TEXT -
- - - - -

Tuesday, April 1, 2008

Backboards and CAT Scans

I am trying to stay optimistic. I am really trying to find the good and learning from the bits and pieces of my life. But this week started out on the wrong foot in a big way.
We got a snow storm Sunday and by Monday morning it was 6 inches of snow and ice. I trekked up to campus for my one class and it was cancelled. I was annoyed and headed back slipping and sliding the whole way. There was a layer of ice over everything and the campus hadn't been salted yet. I was almost home free when it happened.
I stepped on the first step and fell down the stairs. I hit my head on the top step, my neck on the second, my back on the third, my rear end on the fourth and my legs on the last. I hit hard. I laid there in shock and pain as I heard people asking me if I was OK and if I needed help. In the end I was whisked the the hospital on a backboard, in a neck collar in an ambulance. I endured x-rays and CAT scans and pain and fear. For a moment I was scared that there was a serious problem. After a wonderful shot of morphine and hours and hours at the hospital, I was released. I sprained my lower back, pulled all the muscles in my upper back and shoulders and have a swollen neck and head. The drainage is beyond disgusting. I can not get comfortable.
There are amazing things right around the corner for me. I have to believe that. I have to believe that the Lord is keeping me in his arms right now. Please keep me in your prayers, because I don't know how I can find the good in this one.

4 comments:

Anonymous said...

Ok my most favorite roommate ever...you must be more careful. Maybe I should get you some of those shoes with ice picks in them so that you have more traction. I am sorry you are going through a rough patch right now, but I truly believe that everything happens for a reason and that the lord is with you always. It may not seem like he knows what he is doing, but he does. I also want you to know that I am always here for you, just incase you forgot!

hope said...

Nikki, Nikki... I am so sorry. OUCH!!! I also agree with Liz, though. Trials are made to strengthen us. I also believe that most trials we experience now are to prepare us to be stronger for other things to come many years from now. Have faith.

Emily said...

YIKES! What a fall, it sounds terrible! I hate ice, that must be why I live in Texas...

Anyway, hang in there. Things will be better soon, I know it!

***LIZ*** said...

Nichole!! Oh my goodness! I hope you are better soon. That is awful you definately get a spot reserved in my prayers!

- - - - -

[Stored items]

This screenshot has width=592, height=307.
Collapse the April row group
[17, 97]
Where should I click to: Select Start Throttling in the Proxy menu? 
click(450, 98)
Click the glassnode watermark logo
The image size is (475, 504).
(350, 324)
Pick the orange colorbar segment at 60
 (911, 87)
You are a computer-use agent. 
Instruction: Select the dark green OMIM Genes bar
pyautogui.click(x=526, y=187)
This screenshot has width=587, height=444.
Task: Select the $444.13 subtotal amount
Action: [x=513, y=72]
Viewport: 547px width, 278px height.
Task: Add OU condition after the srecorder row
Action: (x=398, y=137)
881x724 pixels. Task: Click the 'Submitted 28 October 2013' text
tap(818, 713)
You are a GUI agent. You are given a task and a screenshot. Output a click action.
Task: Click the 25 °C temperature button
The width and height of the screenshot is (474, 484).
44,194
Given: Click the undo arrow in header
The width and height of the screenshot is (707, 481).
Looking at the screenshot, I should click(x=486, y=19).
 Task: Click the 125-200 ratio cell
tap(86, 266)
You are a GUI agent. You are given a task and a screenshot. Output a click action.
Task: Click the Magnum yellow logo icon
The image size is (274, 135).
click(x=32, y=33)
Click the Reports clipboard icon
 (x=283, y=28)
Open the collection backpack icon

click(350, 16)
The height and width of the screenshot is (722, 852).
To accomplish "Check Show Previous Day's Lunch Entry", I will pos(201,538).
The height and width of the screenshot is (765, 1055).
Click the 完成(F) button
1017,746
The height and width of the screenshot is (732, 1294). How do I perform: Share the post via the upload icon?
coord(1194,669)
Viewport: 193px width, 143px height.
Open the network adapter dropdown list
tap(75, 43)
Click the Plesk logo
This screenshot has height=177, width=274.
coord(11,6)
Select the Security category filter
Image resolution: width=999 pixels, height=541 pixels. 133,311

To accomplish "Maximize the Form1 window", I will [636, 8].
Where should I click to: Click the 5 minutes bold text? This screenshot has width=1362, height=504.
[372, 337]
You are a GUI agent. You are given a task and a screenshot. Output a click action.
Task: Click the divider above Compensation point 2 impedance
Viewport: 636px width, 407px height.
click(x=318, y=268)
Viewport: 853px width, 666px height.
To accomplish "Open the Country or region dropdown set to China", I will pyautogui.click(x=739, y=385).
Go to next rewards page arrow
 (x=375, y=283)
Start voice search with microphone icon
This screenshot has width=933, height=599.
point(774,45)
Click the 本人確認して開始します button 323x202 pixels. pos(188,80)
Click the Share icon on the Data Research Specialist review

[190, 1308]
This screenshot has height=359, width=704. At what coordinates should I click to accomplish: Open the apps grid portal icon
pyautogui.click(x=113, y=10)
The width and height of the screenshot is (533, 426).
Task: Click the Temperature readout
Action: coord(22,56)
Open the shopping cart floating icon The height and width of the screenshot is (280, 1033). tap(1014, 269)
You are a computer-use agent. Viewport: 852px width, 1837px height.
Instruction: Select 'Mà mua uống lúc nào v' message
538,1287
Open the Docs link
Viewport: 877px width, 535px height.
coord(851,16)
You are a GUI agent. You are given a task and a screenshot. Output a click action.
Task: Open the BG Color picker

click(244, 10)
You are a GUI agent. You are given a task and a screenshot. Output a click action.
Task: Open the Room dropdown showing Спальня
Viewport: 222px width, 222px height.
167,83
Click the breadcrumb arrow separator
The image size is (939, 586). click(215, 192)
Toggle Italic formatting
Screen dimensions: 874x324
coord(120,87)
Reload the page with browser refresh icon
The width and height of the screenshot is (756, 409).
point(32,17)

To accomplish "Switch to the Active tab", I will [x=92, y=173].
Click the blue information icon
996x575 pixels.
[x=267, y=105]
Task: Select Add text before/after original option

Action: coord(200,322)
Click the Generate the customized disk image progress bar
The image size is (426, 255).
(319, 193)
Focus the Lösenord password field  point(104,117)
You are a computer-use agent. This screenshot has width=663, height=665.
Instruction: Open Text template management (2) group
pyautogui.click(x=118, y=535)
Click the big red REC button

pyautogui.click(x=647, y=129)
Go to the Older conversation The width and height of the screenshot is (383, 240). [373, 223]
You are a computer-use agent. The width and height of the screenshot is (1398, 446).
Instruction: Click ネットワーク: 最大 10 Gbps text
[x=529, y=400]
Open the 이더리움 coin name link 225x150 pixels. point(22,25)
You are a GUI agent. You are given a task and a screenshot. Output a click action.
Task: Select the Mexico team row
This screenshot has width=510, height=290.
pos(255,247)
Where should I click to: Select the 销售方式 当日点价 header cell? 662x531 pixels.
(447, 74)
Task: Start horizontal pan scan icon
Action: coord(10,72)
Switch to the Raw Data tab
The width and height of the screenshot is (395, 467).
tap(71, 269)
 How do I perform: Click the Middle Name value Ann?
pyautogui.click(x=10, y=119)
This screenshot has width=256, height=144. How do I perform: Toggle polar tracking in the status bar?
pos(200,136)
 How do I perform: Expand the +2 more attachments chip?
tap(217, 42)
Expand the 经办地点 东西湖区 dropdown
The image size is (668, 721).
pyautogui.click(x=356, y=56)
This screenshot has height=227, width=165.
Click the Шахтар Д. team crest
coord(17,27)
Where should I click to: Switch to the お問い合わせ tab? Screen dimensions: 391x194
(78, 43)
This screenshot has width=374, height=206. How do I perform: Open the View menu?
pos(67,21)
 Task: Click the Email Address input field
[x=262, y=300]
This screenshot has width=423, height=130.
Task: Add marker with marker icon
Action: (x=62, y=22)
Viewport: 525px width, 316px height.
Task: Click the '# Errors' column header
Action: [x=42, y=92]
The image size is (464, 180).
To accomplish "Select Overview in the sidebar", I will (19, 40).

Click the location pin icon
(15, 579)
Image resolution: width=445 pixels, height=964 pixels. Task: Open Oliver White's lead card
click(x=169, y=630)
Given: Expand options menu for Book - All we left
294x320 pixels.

- - - - -

WORK ITEM A -
In the blog post, how deep were the snow and ice by Monday morning?
WORK ITEM B -
Based on the blog post, explain why the walk back from campus on Monday was so slippery.
The stored items come from a source separate from the blog post.

FINAL ANSWER A -
Six inches.

FINAL ANSWER B -
A snowstorm on Sunday left 6 inches of snow and ice by Monday morning. A layer of ice covered everything, and the campus hadn't been salted yet.